**Stored records:**

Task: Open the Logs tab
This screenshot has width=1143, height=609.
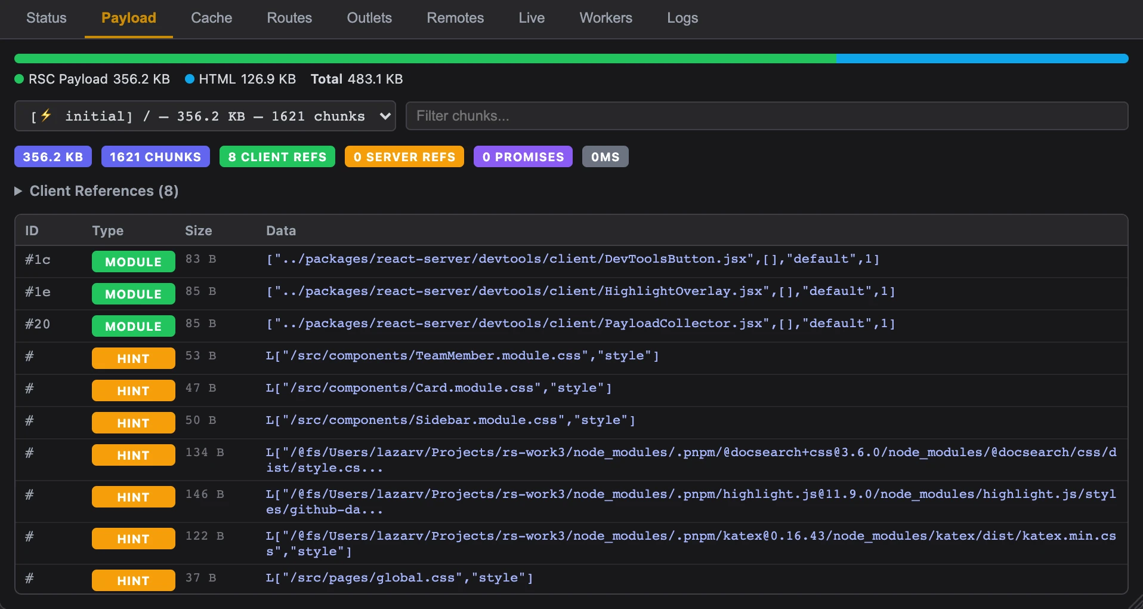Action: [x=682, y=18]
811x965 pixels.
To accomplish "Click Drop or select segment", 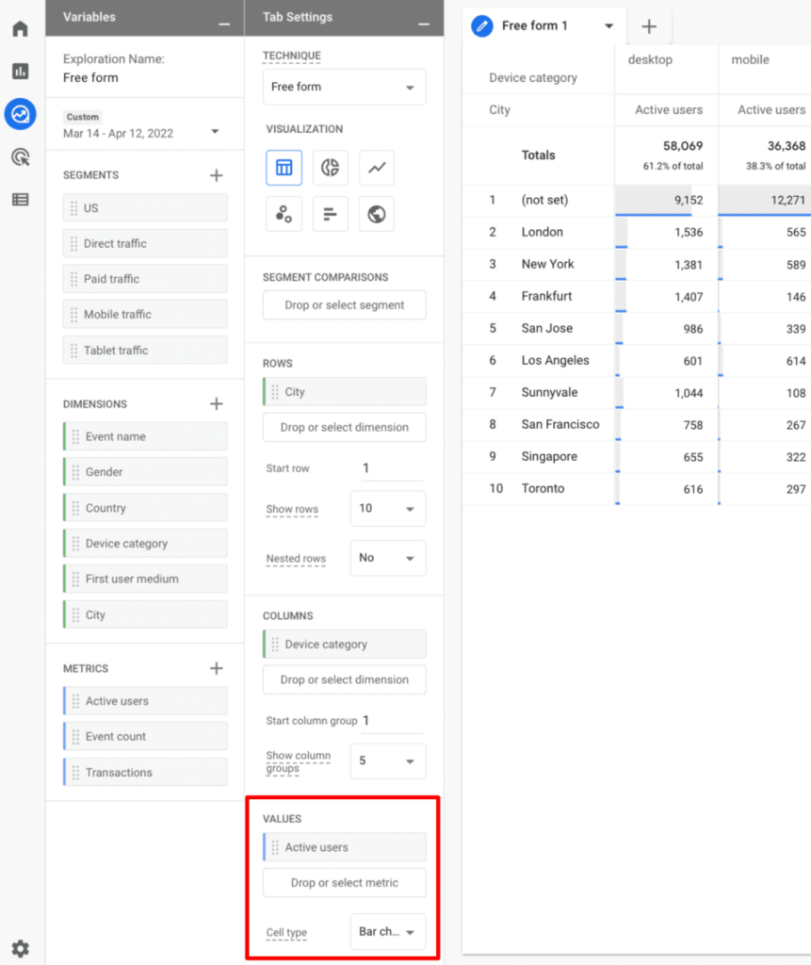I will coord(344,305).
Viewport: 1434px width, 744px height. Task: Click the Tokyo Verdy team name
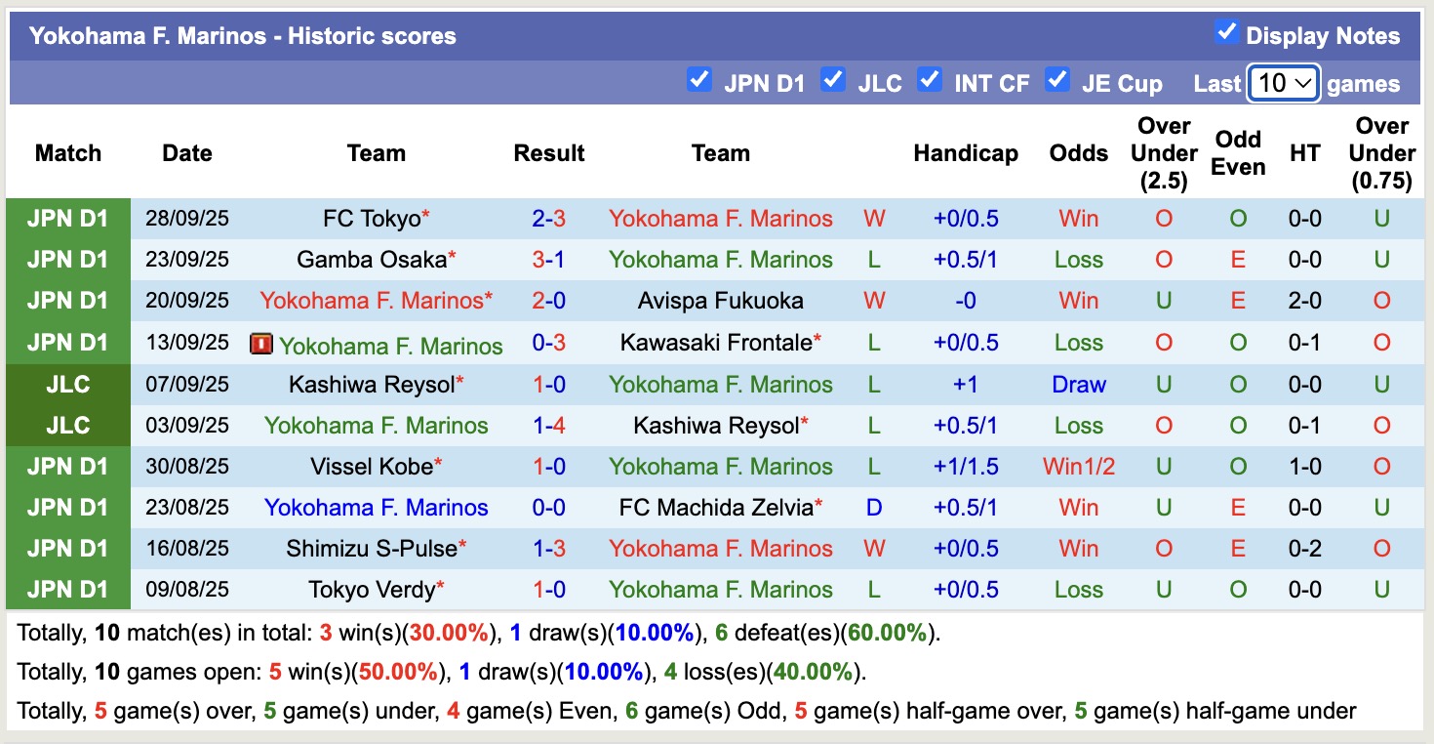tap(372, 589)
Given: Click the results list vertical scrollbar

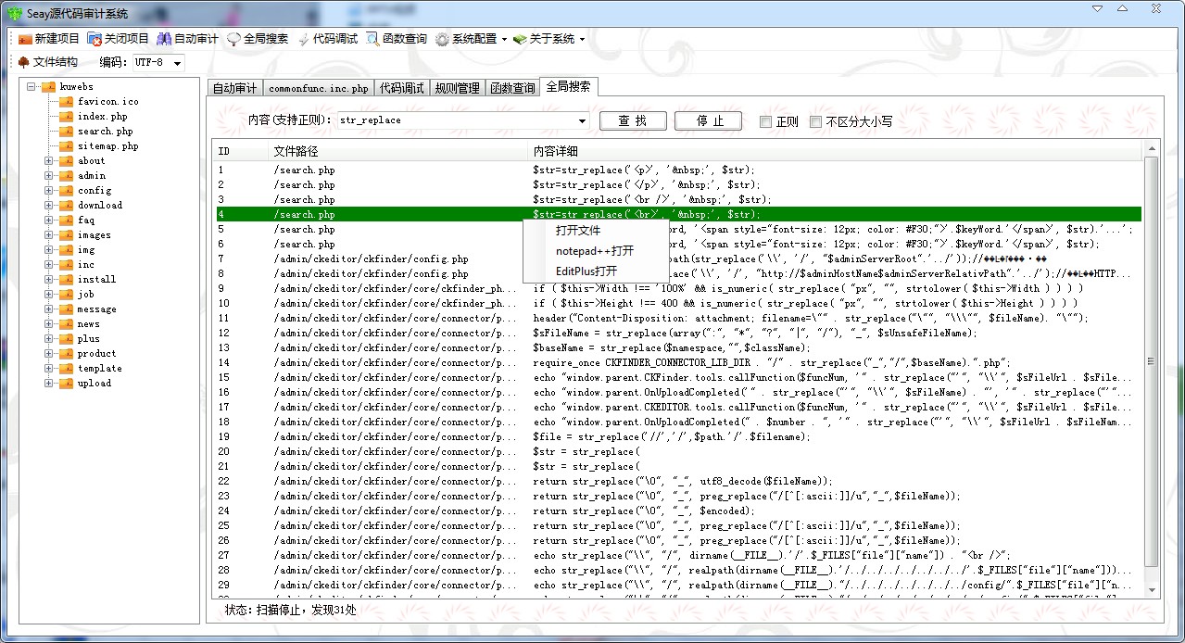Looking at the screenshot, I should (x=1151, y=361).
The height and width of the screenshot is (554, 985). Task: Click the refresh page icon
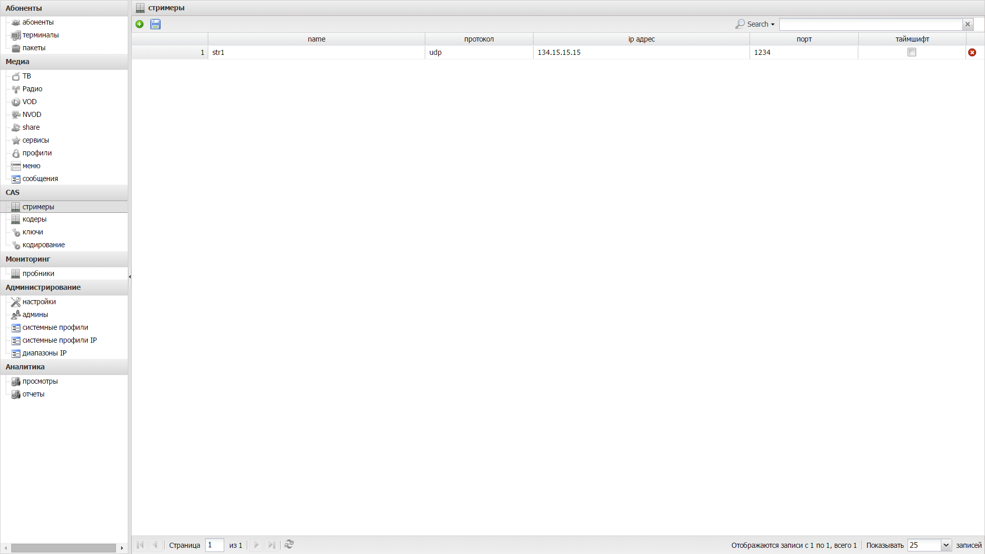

**Required action:**
Please return exactly, and only, the lines from the one containing "Given: Click the" through the end of the records, with both end lines kept and every picture dropped.

**Answer to this problem:**
Given: Click the results list vertical scrollbar

Looking at the screenshot, I should (x=1151, y=361).
The height and width of the screenshot is (554, 985). Task: Click the refresh page icon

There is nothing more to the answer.